Julien Absalon dejó la competición, pero saborea los rescoldos humeantes de su éxito, reciente en el tiempo. No hace tanto que dijo basta, no ha pasado mucho de su punto y final como uno de los mejores biker de siempre.

Su bagaje es enorme y ahora, trazada esa línea, llega el momento de gestionar un legado tremendo.

“No quería dejar la competición en medio de la temporada, pero la vida te depara sorpresas y las cosas no salen como esperas. Tenía problemas de alergia que me dejaban seco y decidí parar” afirma sobre su retirada durante la campaña 2018.

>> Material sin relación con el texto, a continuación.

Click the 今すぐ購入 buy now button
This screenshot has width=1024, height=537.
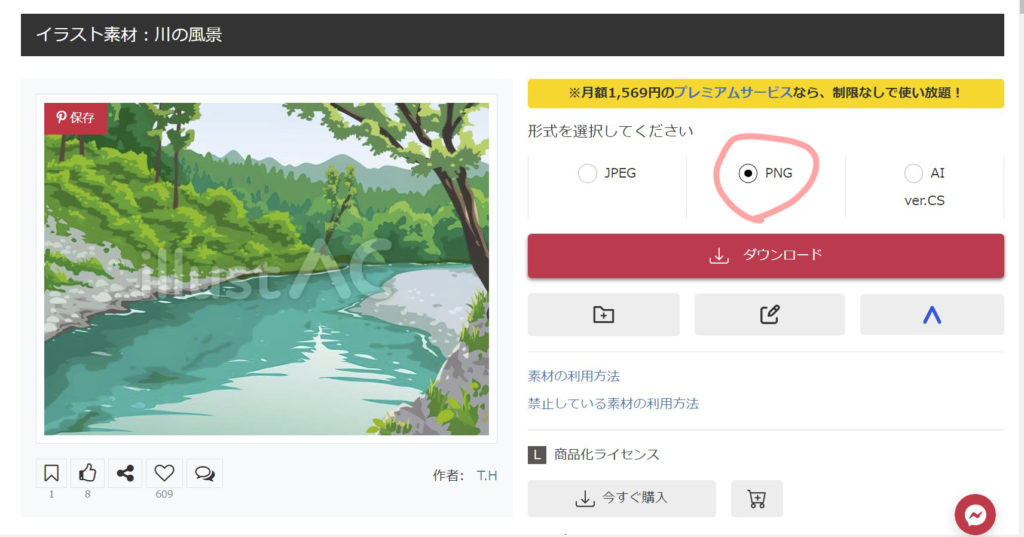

La alergia, esos problemas de salud que minan el estado físico y el moral, le sacó de competir, pero también porque en su fuero interno emergía un alma de mánager. Él, uno de los mejores de la historia, quería su equipo, sacar su propio proyecto, y qué mejor hacerlo con tantas victorias y buenos momentos cercanos en la retina del aficionado.

 Y así creó Absolute-Abasalon, el equipo de cross country, que se apellida con un nombre cuya sola pronunciación evoca lo mejor de una disciplina que tiene poco más de treinta años de historia.